## WHAT THE TASK REQUIRES
Write out all of the lines below, exactly and completely.

## DATA EXTRACT

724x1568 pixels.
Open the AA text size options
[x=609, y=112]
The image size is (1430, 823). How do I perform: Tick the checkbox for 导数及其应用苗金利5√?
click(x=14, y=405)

## EXERCISE RESPONSE
724x1568 pixels.
Open the AA text size options
[x=609, y=112]
The image size is (1430, 823). How do I perform: Tick the checkbox for 导数及其应用苗金利5√?
click(x=14, y=405)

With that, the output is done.